In November, B&M wrote down the value of its loss-making German business Jawoll and put it under review.
On Friday, B&M said “on an actual currency basis” total sales revenue increased 9.0% to £1.19 billion for the quarter.
“B&M UK stores business sales revenue in the 13 week period increased by 8.8% to £957.4m (2018: £879.9m) with LFL sales of +0.3%,” said B&M.
“Our LFL performance was held back by disappointing sales across the Toys & Seasonal Confectionery categories, which was offset by continued strength and outperformance across our Home Departments.
“We refrained from participating in any early or unusual discounting activity over the quarter and remained focused on our cash margin. Inventory levels are also normal for the time of year.
“Heron Foods has continued to have a pleasing performance with revenues growing by 6.2% to £95.6m (2018: £89.9m) in the quarter …
“Our French business, Babou, increased revenues by +29.3% on a constant currency basis, of which 26.1% related to the non-comparable period of ownership last year.
“Jawoll’s revenues were -1.5% at £53.0m (2018:£55.3m) on a constant currency basis.

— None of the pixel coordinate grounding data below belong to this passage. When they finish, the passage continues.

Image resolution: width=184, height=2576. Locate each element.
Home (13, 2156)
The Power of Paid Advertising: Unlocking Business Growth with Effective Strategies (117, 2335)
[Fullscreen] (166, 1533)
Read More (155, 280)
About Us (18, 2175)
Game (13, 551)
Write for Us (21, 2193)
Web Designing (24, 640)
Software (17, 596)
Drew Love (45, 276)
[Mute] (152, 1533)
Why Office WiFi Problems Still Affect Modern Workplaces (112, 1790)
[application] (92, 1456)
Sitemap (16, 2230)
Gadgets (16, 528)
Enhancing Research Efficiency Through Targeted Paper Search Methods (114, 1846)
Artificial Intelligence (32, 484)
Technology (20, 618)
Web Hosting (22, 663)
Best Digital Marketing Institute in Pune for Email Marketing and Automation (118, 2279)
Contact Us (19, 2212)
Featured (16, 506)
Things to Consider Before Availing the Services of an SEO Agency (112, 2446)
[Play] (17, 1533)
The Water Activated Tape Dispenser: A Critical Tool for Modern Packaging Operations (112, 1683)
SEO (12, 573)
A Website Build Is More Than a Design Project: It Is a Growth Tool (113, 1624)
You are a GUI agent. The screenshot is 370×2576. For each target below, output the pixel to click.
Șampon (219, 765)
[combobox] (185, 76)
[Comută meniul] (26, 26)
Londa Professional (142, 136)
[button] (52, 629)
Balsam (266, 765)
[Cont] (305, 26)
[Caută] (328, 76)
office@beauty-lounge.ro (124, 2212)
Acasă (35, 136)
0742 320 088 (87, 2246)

“We are continuing with the strategic review process that was announced on 12 November 2019.
“Further information in relation to the outcome of that process will be given in due course.”
B&M CEO Simon Arora said: “Against the backdrop of a difficult UK retail environment with reduced shopper footfall and political uncertainty, our core B&M UK business generated continued growth and delivered a record level of peak season sales.

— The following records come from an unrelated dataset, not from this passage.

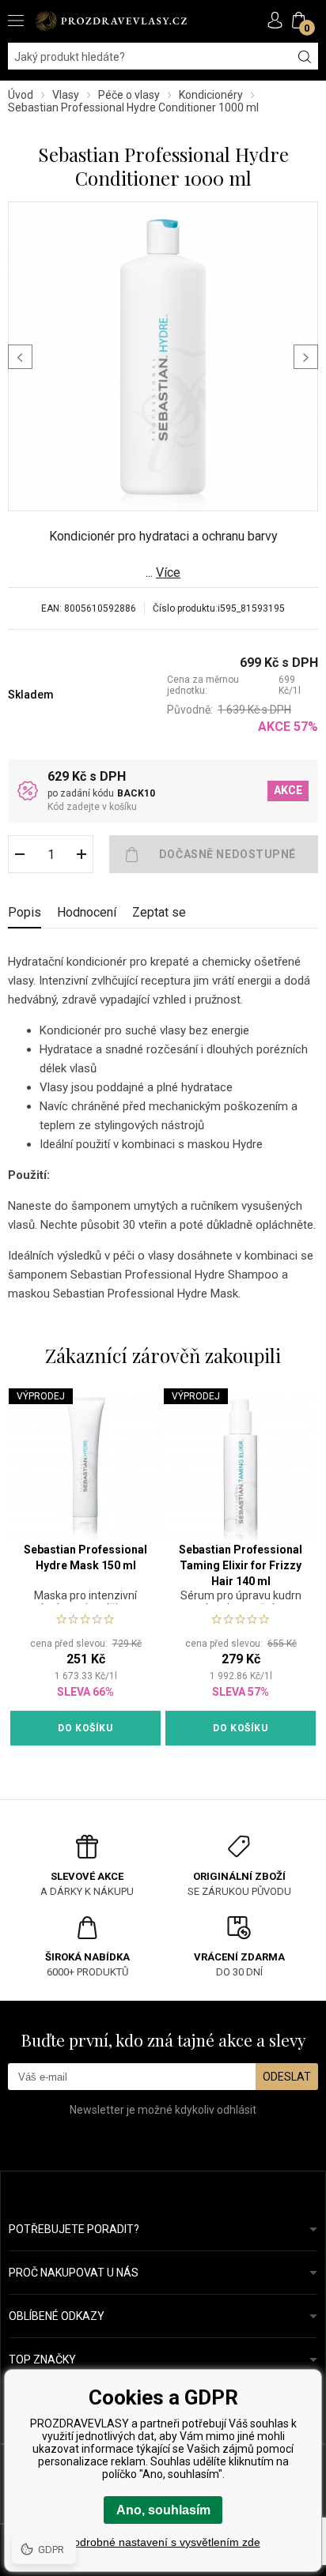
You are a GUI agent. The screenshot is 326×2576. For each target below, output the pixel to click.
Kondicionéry (211, 95)
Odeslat (287, 2076)
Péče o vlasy (129, 95)
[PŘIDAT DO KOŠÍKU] (213, 854)
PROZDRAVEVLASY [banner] (111, 21)
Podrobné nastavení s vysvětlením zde (163, 2542)
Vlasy (65, 95)
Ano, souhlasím (163, 2510)
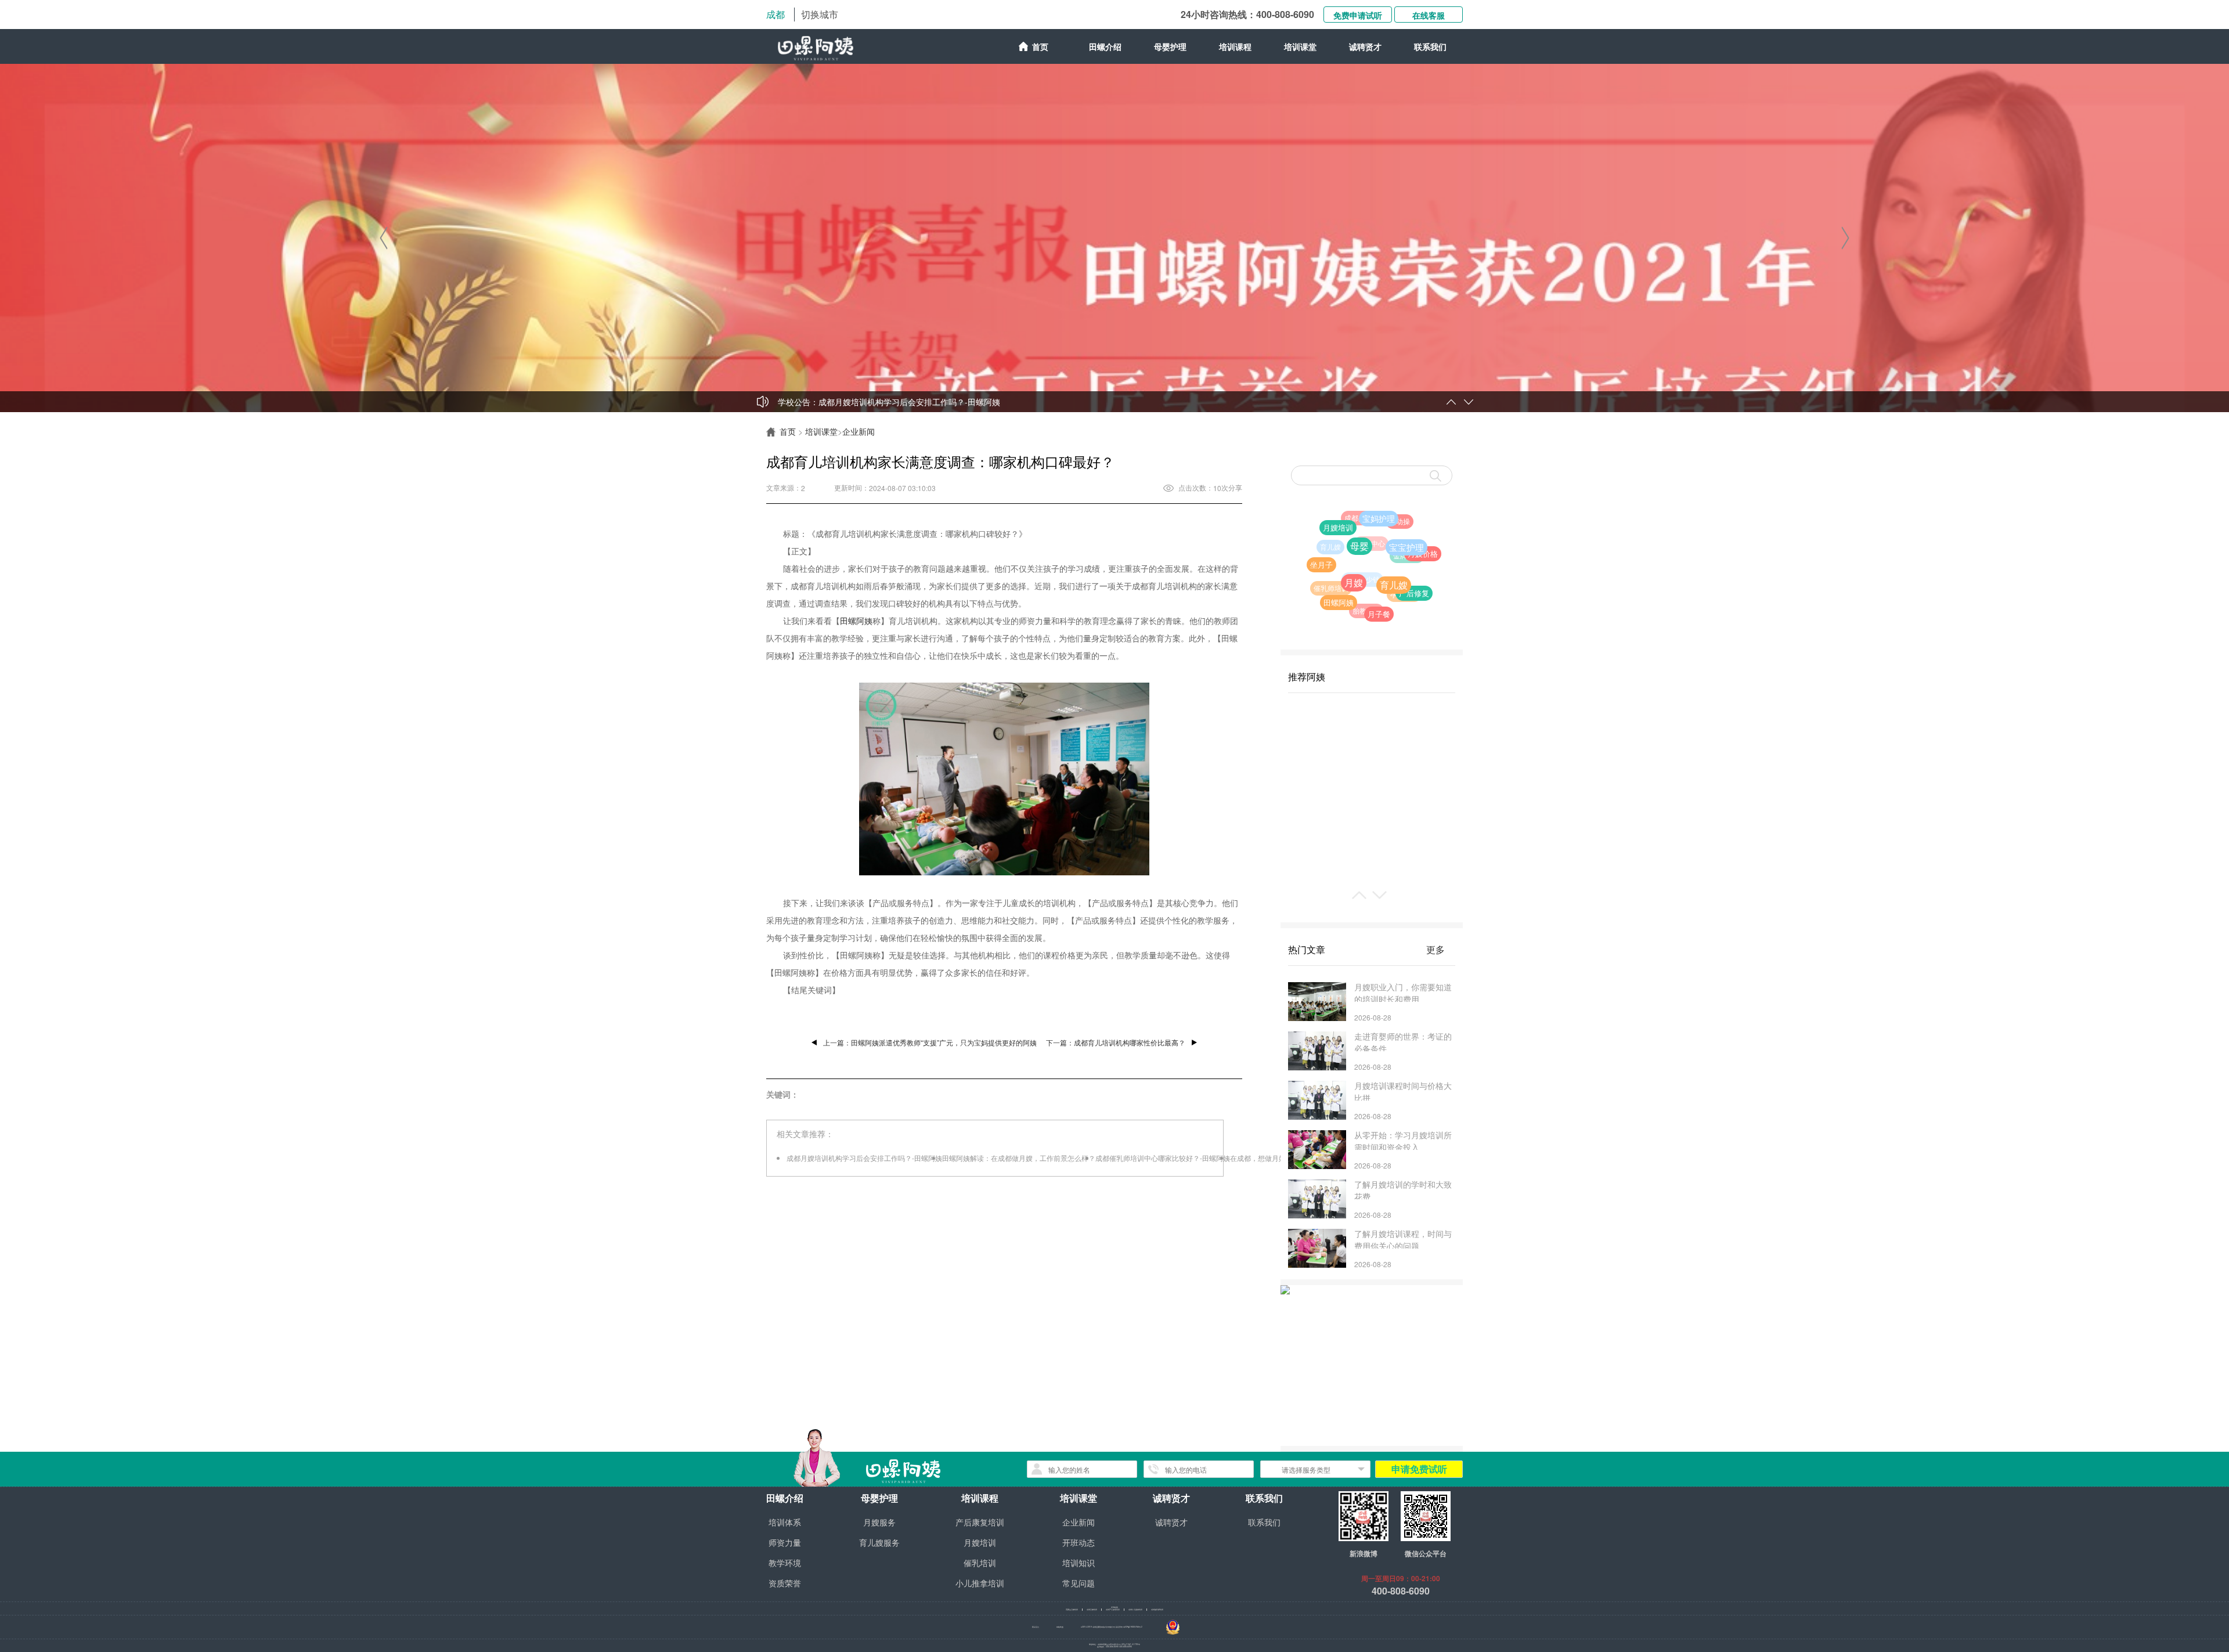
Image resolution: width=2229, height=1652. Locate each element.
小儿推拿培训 (979, 1583)
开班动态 (1078, 1542)
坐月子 (1364, 606)
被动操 (1404, 525)
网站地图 (1059, 1627)
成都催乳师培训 (1157, 1609)
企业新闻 (858, 431)
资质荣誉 (785, 1583)
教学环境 (785, 1562)
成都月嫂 (1388, 544)
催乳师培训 (1325, 580)
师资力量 (785, 1542)
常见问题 (1078, 1583)
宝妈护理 (1420, 561)
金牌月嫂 (1365, 512)
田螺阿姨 (856, 620)
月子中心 (1355, 525)
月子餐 (1350, 586)
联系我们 (1430, 46)
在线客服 (1428, 15)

“Cumulatively, B&M UK has achieved +2.3% LFL sales growth during the financial year to date, albeit with a slower performance than anticipated during the run up to Christmas.
“Overall the business delivered a good quarter operationally.
“Costs were well controlled and, combined with our usual strong focus on cash gross margins, yielded a profitable outcome.
“We were also able to exit the period with normal seasonal inventory levels.
“Our new store programme delivered 15 gross and 12 net new B&M UK stores in the quarter, and this year’s openings as a whole have performed better than expectations.”